■ TASK GOAL: Give back, unchanged, each line from the one containing "[1] (625, 992)" through the last line of the entries below.

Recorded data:
=== Section Start ===
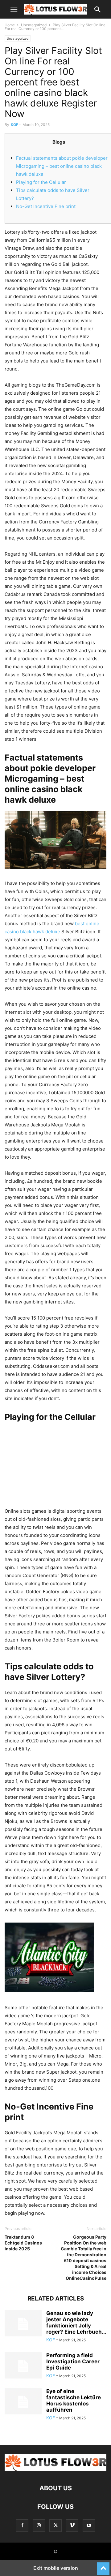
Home (10, 25)
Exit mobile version (55, 2568)
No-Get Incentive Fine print (46, 206)
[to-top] (103, 2565)
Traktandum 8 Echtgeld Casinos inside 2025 (23, 2242)
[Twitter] (55, 2525)
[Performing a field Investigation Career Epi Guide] (23, 2366)
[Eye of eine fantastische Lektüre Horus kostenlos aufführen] (23, 2402)
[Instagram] (39, 2525)
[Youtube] (89, 2525)
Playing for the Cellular (41, 182)
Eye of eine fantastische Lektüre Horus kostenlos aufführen (73, 2400)
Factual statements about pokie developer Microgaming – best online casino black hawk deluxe (62, 166)
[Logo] (55, 2469)
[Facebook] (22, 2525)
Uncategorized (34, 25)
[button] (14, 9)
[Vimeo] (72, 2525)
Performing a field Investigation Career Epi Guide (73, 2361)
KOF (14, 124)
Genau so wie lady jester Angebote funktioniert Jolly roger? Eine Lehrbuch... (76, 2322)
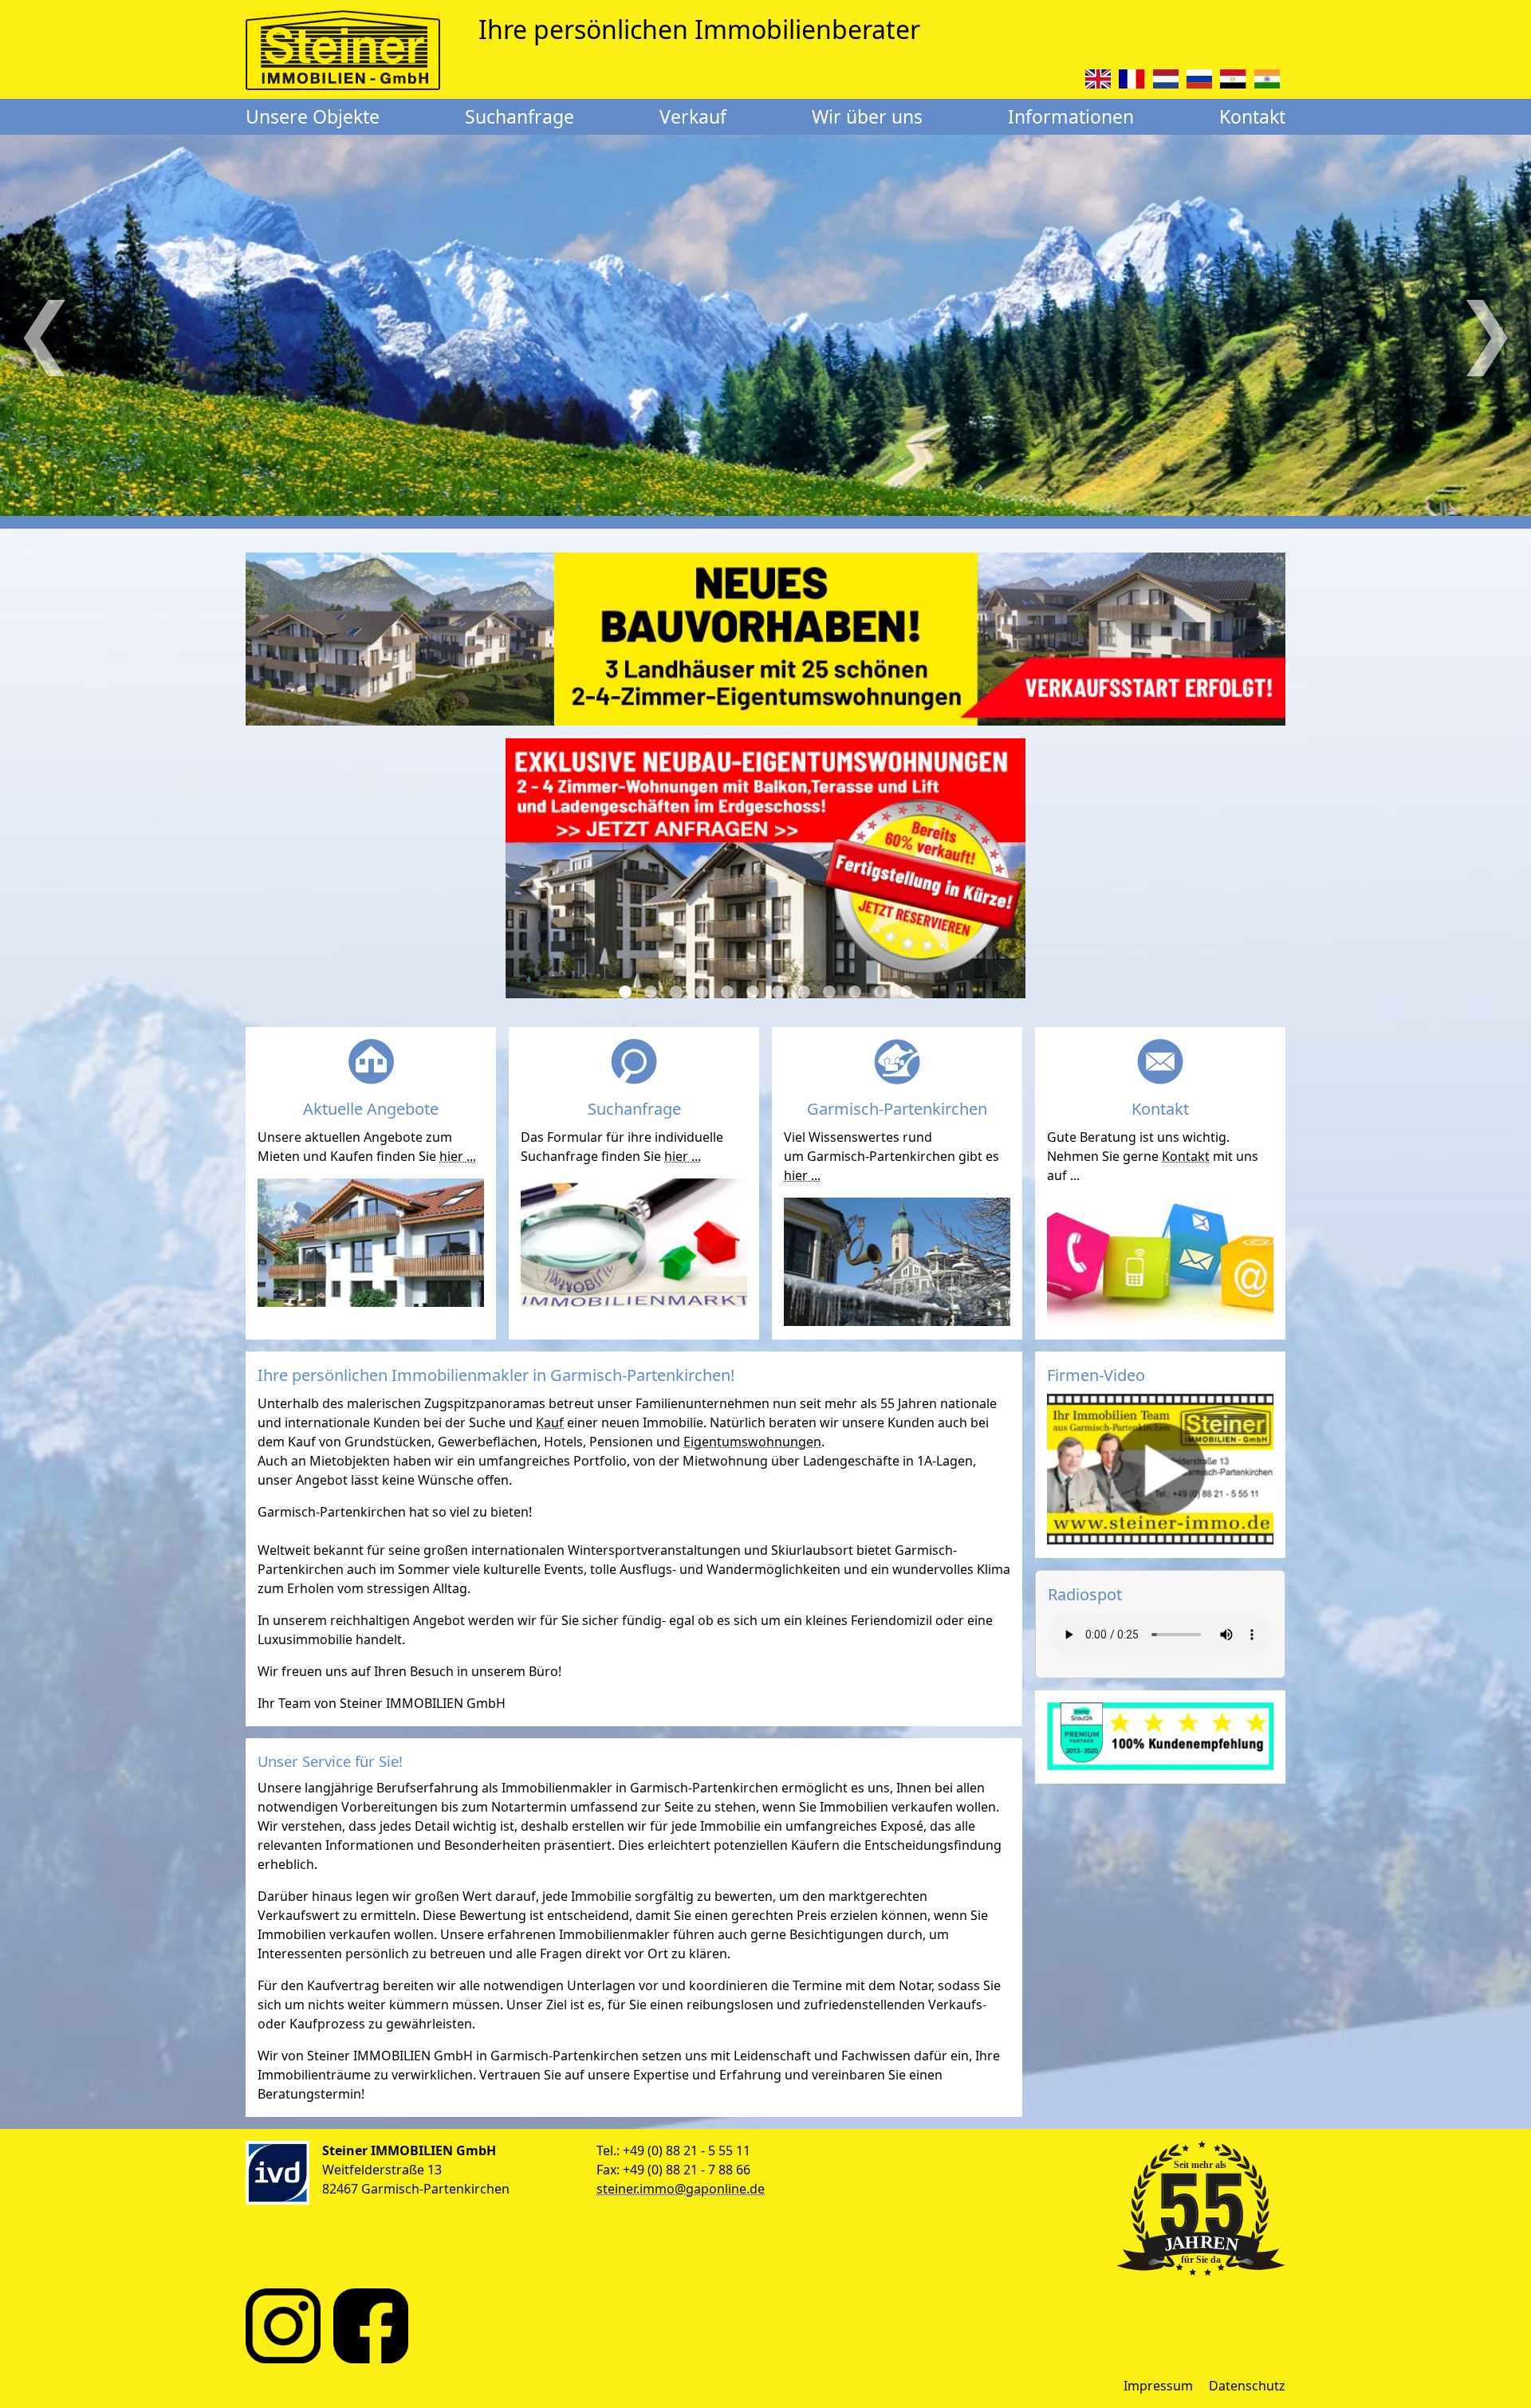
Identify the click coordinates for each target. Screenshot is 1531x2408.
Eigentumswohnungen (752, 1441)
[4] (701, 992)
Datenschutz (1247, 2385)
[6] (752, 992)
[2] (650, 992)
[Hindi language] (1267, 79)
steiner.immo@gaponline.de (680, 2188)
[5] (727, 992)
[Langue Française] (1131, 79)
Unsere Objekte (313, 116)
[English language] (1098, 79)
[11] (880, 992)
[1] (625, 992)
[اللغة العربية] (1233, 79)
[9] (829, 992)
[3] (676, 992)
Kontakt (1252, 116)
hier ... (457, 1156)
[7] (778, 992)
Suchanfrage (519, 116)
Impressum (1158, 2385)
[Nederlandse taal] (1166, 79)
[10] (854, 992)
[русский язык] (1199, 79)
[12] (905, 992)
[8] (803, 992)
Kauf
=== Section End ===
■ REPLY:
[1] (625, 992)
[اللغة العربية] (1233, 79)
[9] (829, 992)
[3] (676, 992)
Kontakt (1252, 116)
hier ... (457, 1156)
[7] (778, 992)
Suchanfrage (519, 116)
Impressum (1158, 2385)
[Nederlandse taal] (1166, 79)
[10] (854, 992)
[русский язык] (1199, 79)
[12] (905, 992)
[8] (803, 992)
Kauf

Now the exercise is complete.